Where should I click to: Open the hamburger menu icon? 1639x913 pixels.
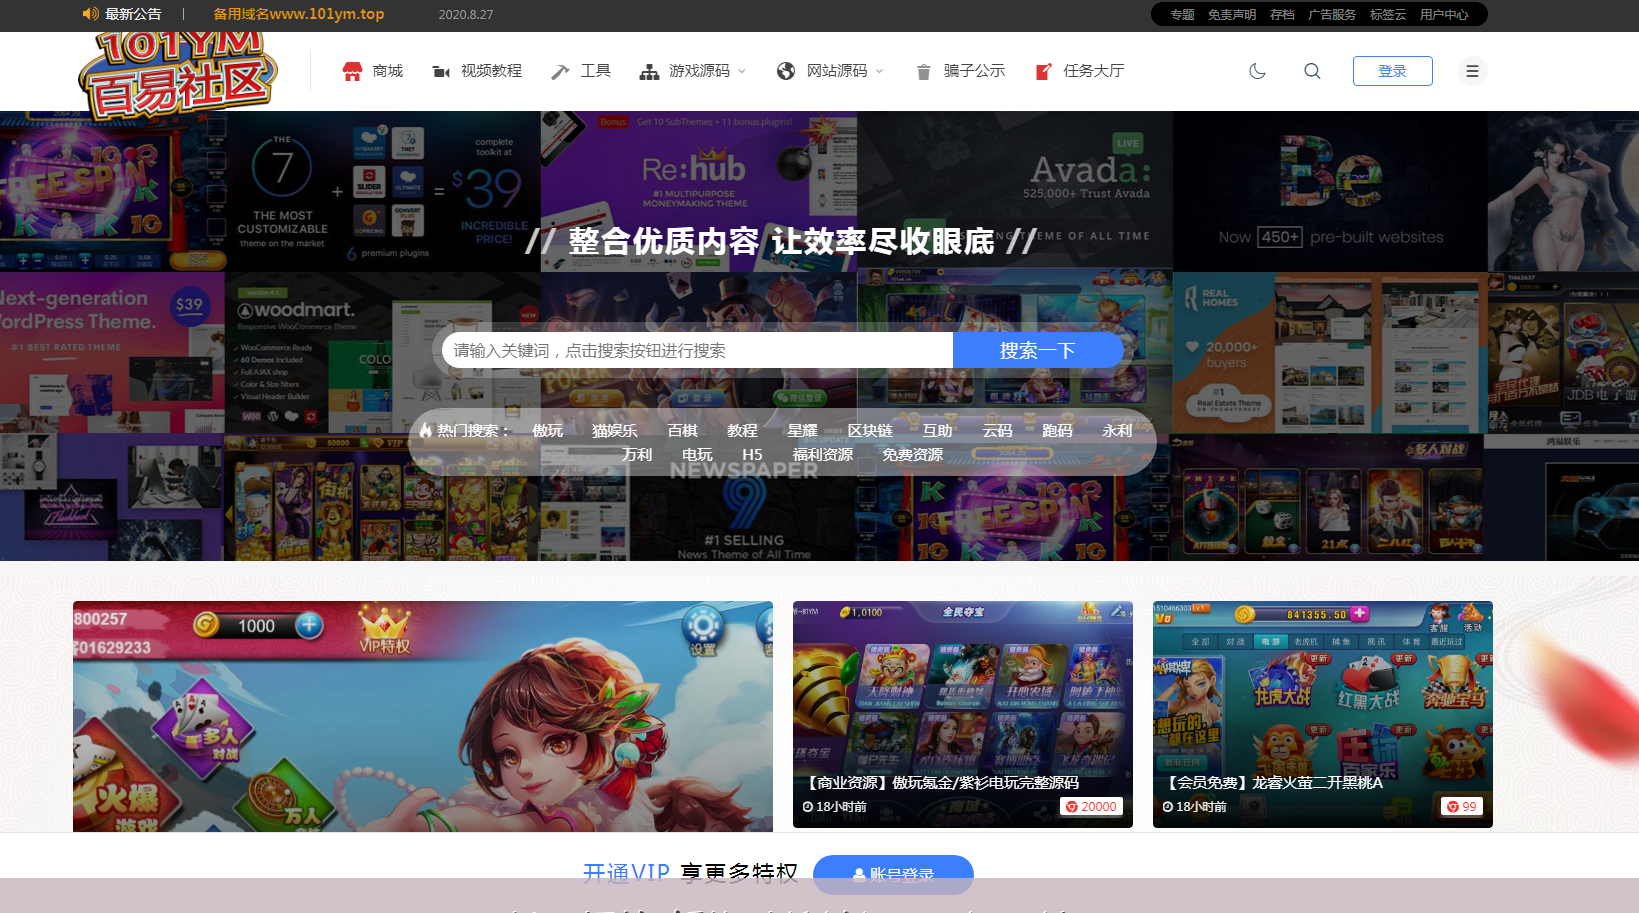coord(1472,71)
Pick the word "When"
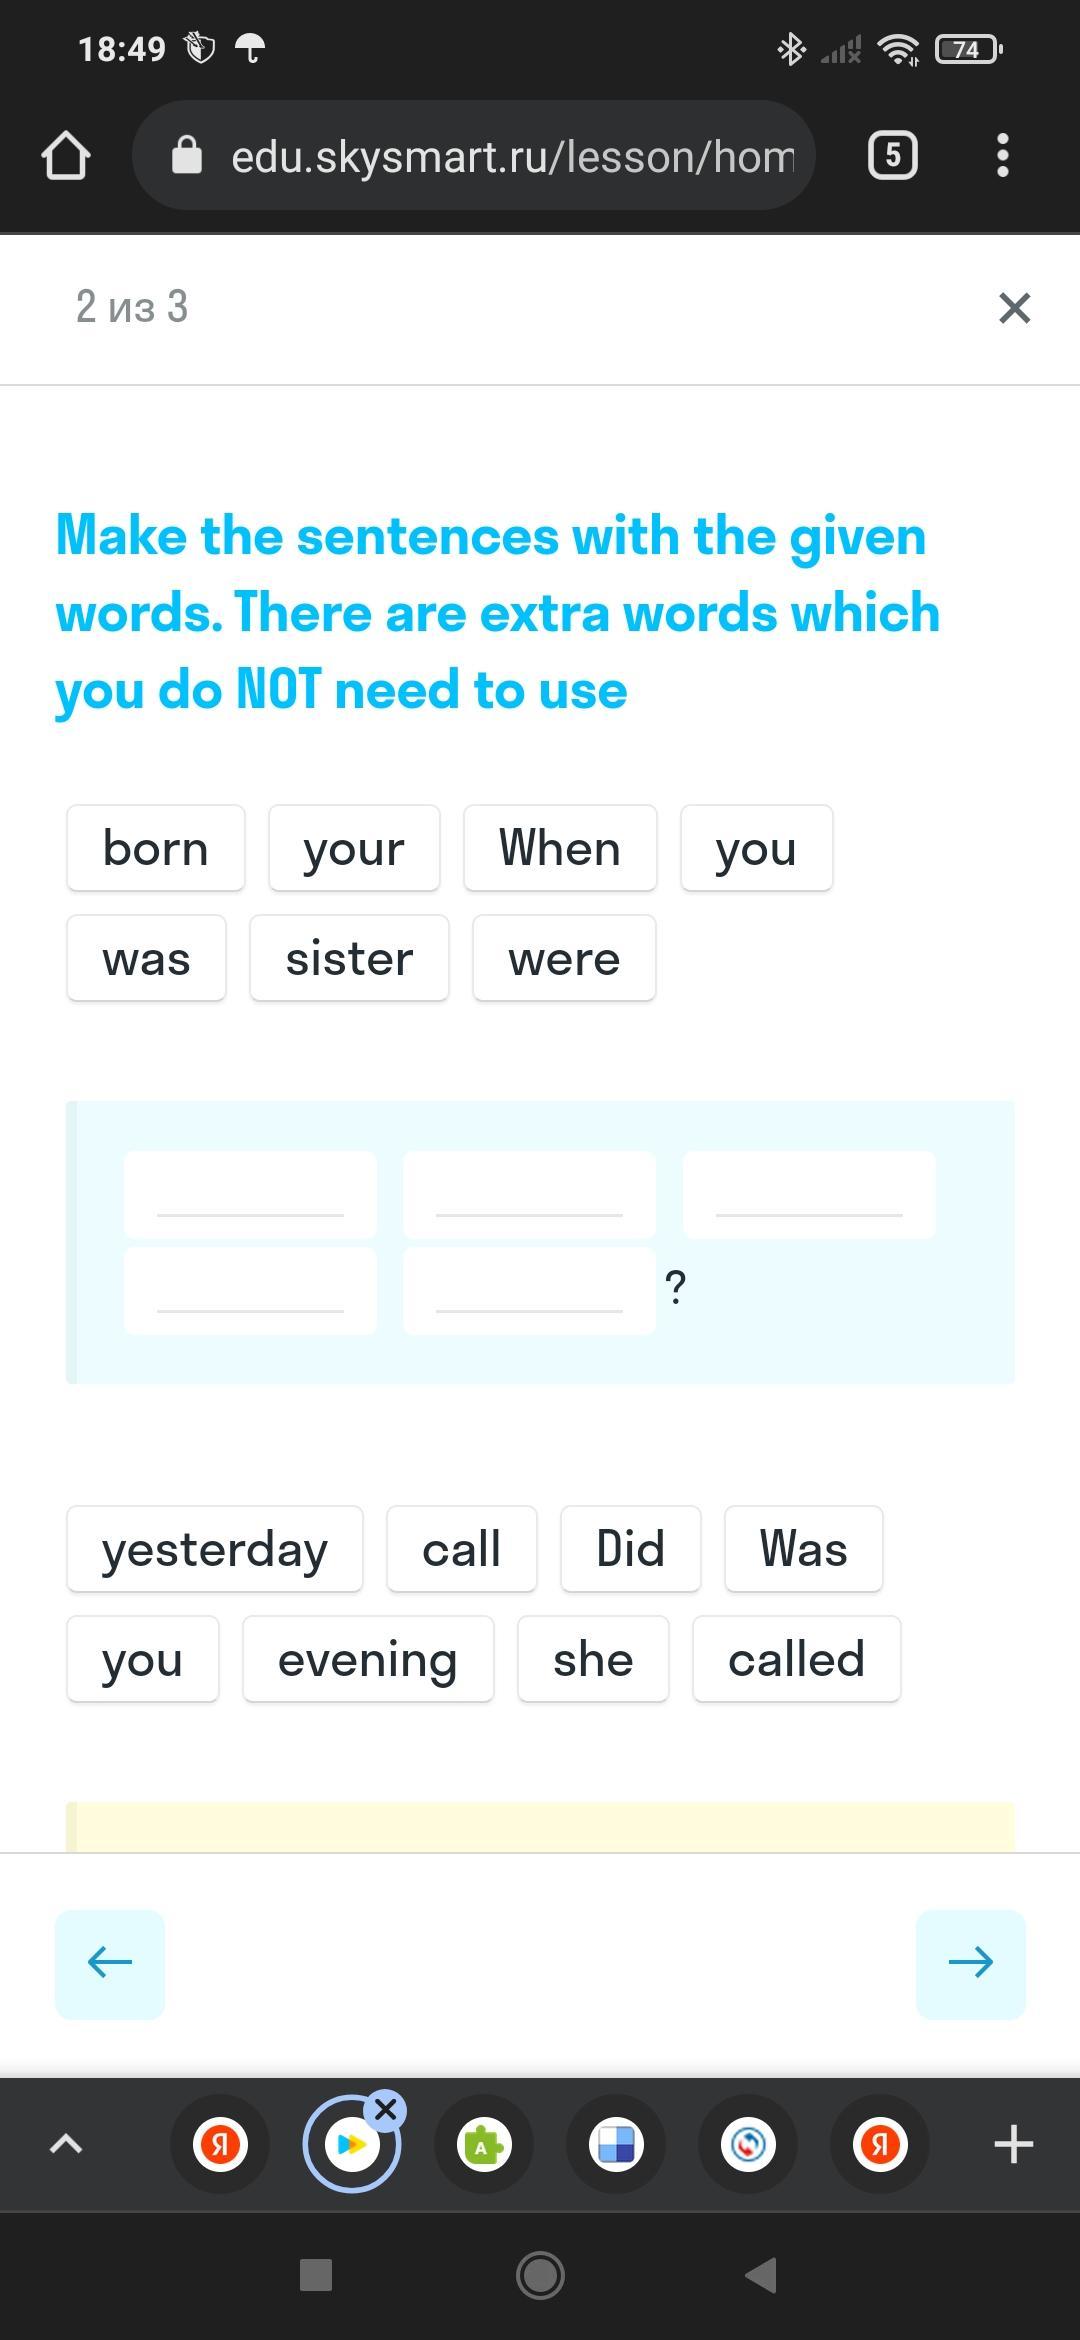 tap(560, 848)
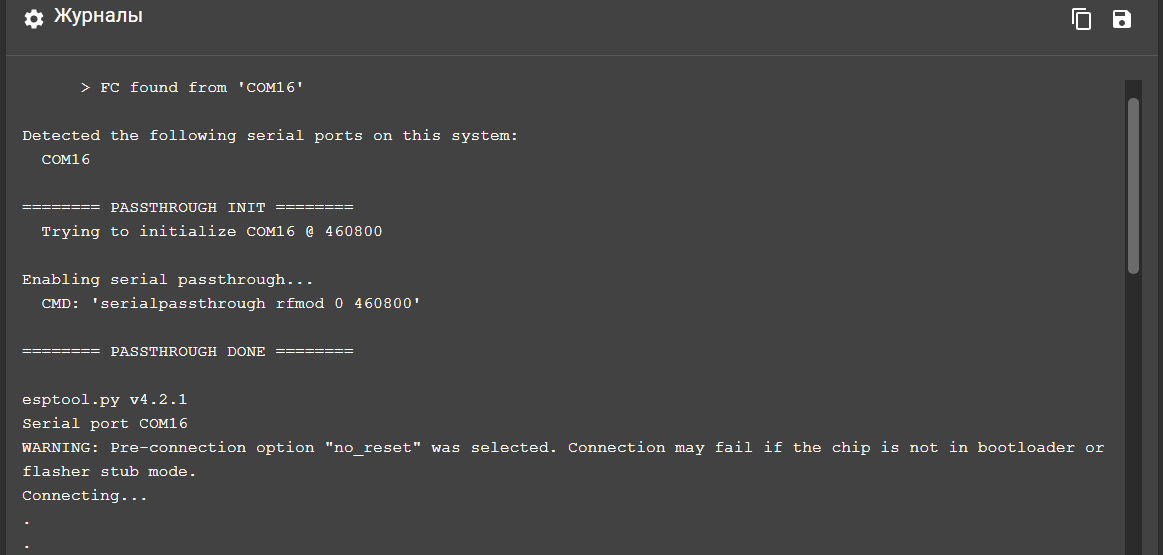
Task: Click the "FC found from 'COM16'" line
Action: tap(193, 88)
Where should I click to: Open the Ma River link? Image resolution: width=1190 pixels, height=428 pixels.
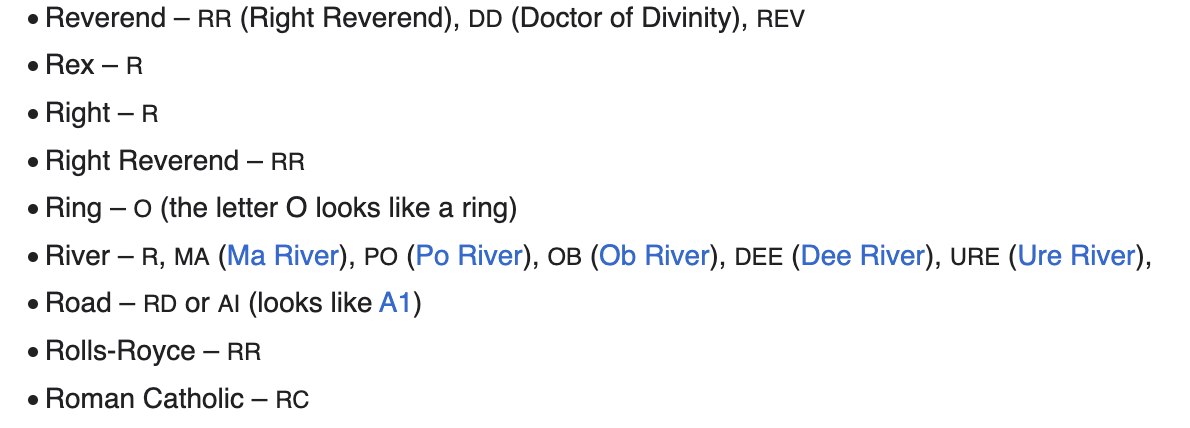click(x=283, y=256)
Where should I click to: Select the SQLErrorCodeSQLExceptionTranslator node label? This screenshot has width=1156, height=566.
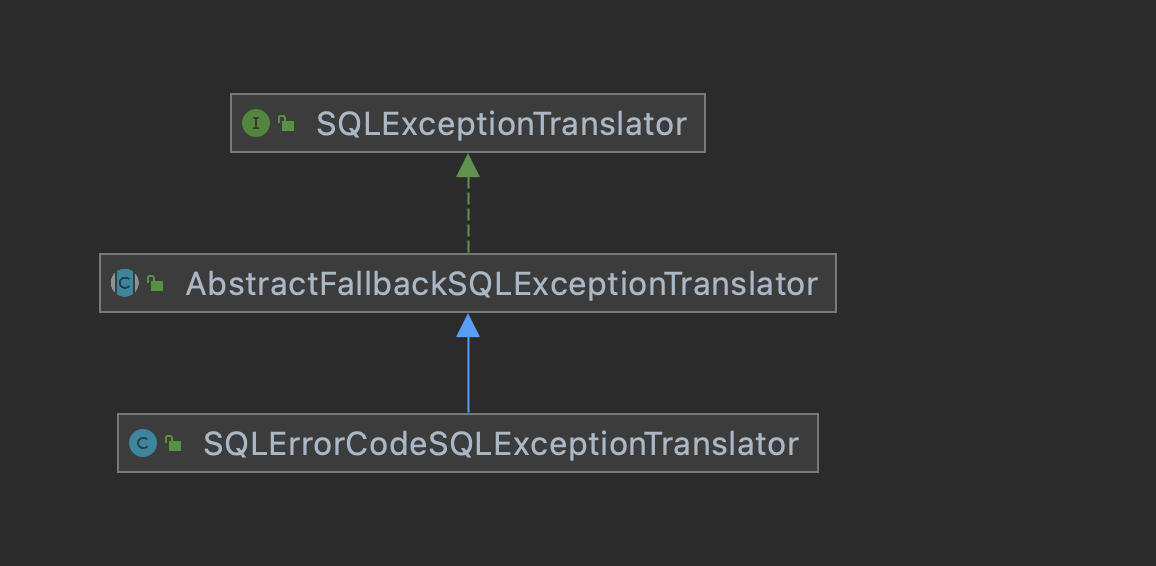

ABOUT THIS EXERCISE: I'd like every record transcribed exactly, with no pictures carried over.

REPLY TO THE EXERCISE:
Where should I click to: Open the hamburger menu icon? 1639x913 pixels.
coord(1472,71)
Pick the word "When"
 tap(560, 848)
Task: Click the "FC found from 'COM16'" line
Action: tap(193, 88)
Where should I click to: Open the Ma River link? Image resolution: width=1190 pixels, height=428 pixels.
click(x=283, y=256)
Where should I click to: Select the SQLErrorCodeSQLExceptionTranslator node label? This screenshot has width=1156, height=566.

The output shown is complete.